• **Exercise goal**: Return the listing below as a JSON array of strings, one string per line, with blank lines and the pictures omitted.

----

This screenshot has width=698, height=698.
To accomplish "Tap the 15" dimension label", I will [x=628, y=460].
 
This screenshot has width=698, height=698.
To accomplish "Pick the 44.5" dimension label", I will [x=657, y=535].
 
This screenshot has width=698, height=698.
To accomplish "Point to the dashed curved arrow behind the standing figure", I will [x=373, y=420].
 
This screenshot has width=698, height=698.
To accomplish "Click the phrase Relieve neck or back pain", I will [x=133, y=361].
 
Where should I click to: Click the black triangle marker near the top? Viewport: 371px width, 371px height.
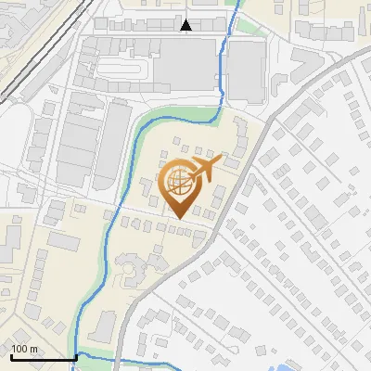[x=186, y=25]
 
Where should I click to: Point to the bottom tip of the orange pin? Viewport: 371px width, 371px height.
[x=178, y=219]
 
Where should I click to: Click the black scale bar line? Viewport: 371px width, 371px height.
[x=42, y=357]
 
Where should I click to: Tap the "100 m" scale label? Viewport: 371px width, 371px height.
[x=25, y=349]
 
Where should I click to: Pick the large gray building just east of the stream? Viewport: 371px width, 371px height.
[x=246, y=70]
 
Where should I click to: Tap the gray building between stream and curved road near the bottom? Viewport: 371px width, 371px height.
[x=104, y=325]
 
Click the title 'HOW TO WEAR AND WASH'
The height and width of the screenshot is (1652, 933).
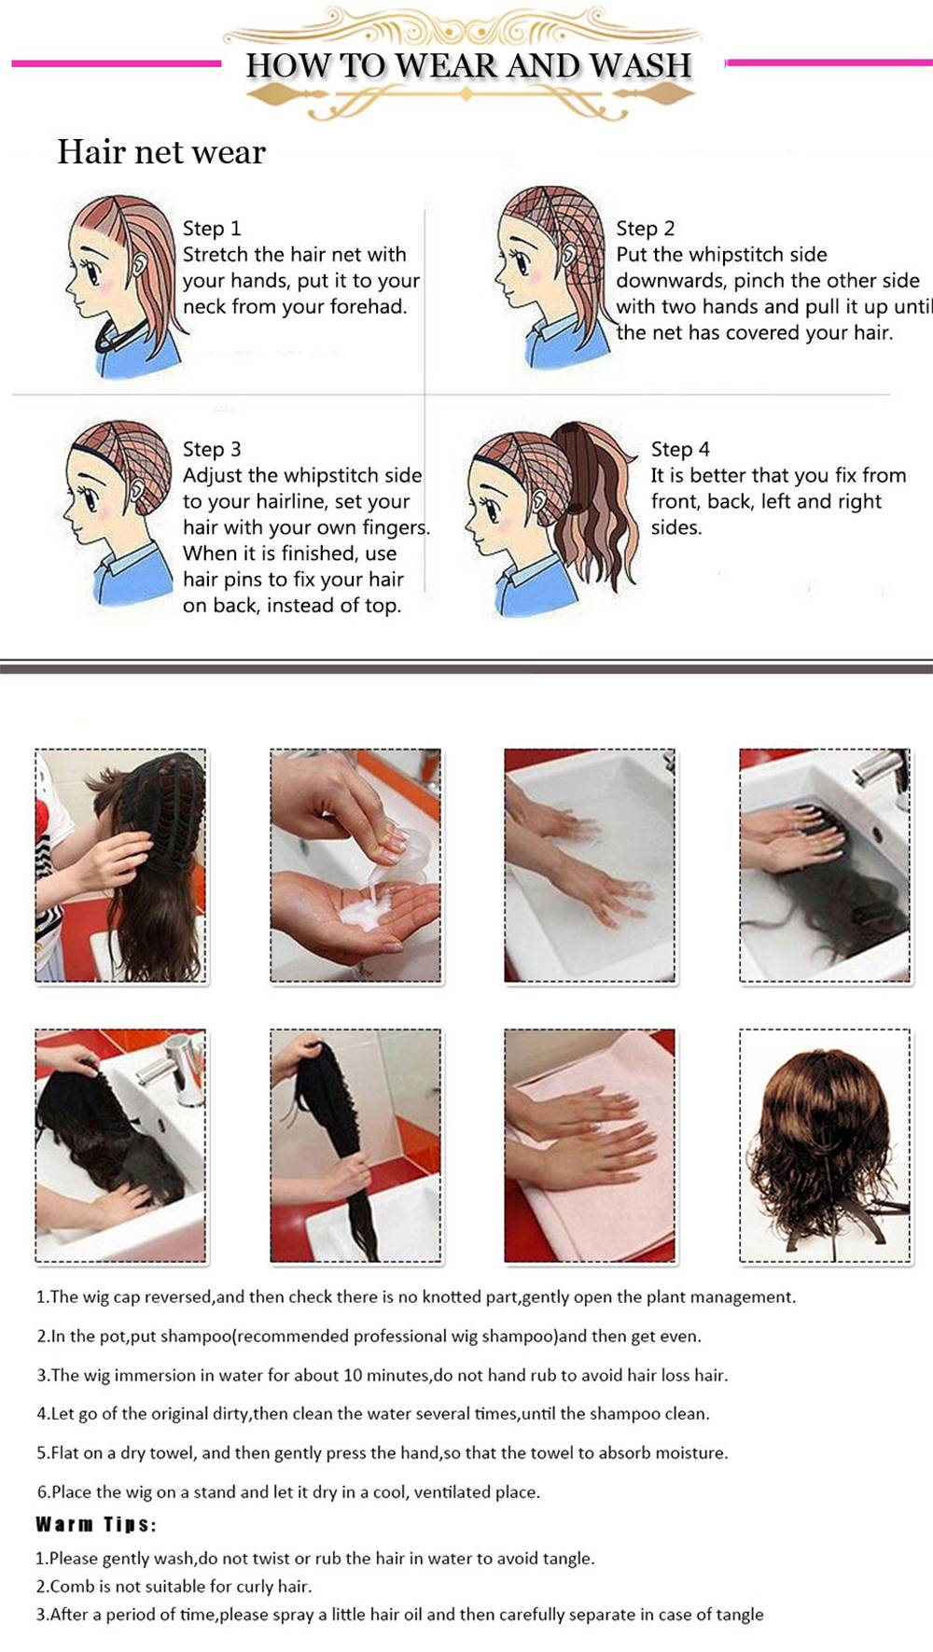click(x=468, y=65)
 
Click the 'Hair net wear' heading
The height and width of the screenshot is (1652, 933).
click(x=161, y=151)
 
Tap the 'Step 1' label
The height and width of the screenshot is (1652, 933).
click(x=212, y=229)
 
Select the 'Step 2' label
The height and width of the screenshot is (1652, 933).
click(x=645, y=229)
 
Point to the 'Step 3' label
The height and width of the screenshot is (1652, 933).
click(x=212, y=449)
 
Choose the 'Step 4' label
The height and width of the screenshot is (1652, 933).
click(x=680, y=449)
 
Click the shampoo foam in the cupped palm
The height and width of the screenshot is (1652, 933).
click(x=364, y=910)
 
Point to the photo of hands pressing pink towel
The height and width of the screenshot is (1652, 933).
click(x=590, y=1146)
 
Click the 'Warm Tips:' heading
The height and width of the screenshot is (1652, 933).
click(x=95, y=1524)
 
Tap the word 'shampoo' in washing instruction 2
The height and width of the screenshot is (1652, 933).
click(x=197, y=1337)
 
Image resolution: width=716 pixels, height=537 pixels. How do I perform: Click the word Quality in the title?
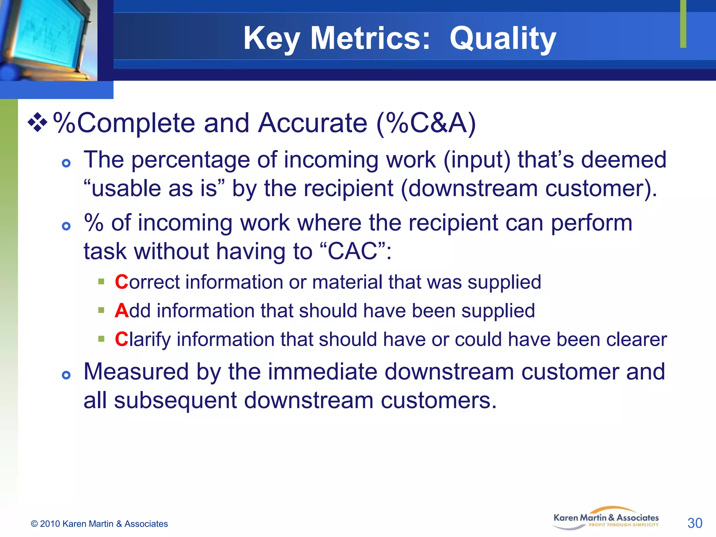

----

• **Exercise result**:
[
  "This screenshot has width=698, height=698.",
  "To accomplish \"Tap the 15\" dimension label\", I will [x=628, y=460].",
  "This screenshot has width=698, height=698.",
  "To accomplish \"Pick the 44.5\" dimension label\", I will [x=657, y=535].",
  "This screenshot has width=698, height=698.",
  "To accomplish \"Point to the dashed curved arrow behind the standing figure\", I will [x=373, y=420].",
  "This screenshot has width=698, height=698.",
  "To accomplish \"Click the phrase Relieve neck or back pain\", I will [x=133, y=361].",
  "Where should I click to: Click the black triangle marker near the top? Viewport: 371px width, 371px height.",
  "[x=186, y=25]",
  "Where should I click to: Point to the bottom tip of the orange pin? Viewport: 371px width, 371px height.",
  "[x=178, y=219]",
  "Where should I click to: Click the black scale bar line? Viewport: 371px width, 371px height.",
  "[x=42, y=357]",
  "Where should I click to: Tap the \"100 m\" scale label? Viewport: 371px width, 371px height.",
  "[x=25, y=349]",
  "Where should I click to: Pick the large gray building just east of the stream? Viewport: 371px width, 371px height.",
  "[x=246, y=70]",
  "Where should I click to: Tap the gray building between stream and curved road near the bottom? Viewport: 371px width, 371px height.",
  "[x=104, y=325]",
  "Click the title 'HOW TO WEAR AND WASH'",
  "The height and width of the screenshot is (1652, 933).",
  "click(x=468, y=65)",
  "Click the 'Hair net wear' heading",
  "The height and width of the screenshot is (1652, 933).",
  "click(x=161, y=151)",
  "Tap the 'Step 1' label",
  "The height and width of the screenshot is (1652, 933).",
  "click(x=212, y=229)",
  "Select the 'Step 2' label",
  "The height and width of the screenshot is (1652, 933).",
  "click(x=645, y=229)",
  "Point to the 'Step 3' label",
  "The height and width of the screenshot is (1652, 933).",
  "click(x=212, y=449)",
  "Choose the 'Step 4' label",
  "The height and width of the screenshot is (1652, 933).",
  "click(x=680, y=449)",
  "Click the shampoo foam in the cupped palm",
  "The height and width of the screenshot is (1652, 933).",
  "click(x=364, y=910)",
  "Point to the photo of hands pressing pink towel",
  "The height and width of the screenshot is (1652, 933).",
  "click(x=590, y=1146)",
  "Click the 'Warm Tips:' heading",
  "The height and width of the screenshot is (1652, 933).",
  "click(x=95, y=1524)",
  "Tap the word 'shampoo' in washing instruction 2",
  "The height and width of the screenshot is (1652, 933).",
  "click(x=197, y=1337)",
  "Image resolution: width=716 pixels, height=537 pixels. How do I perform: Click the word Quality in the title?"
]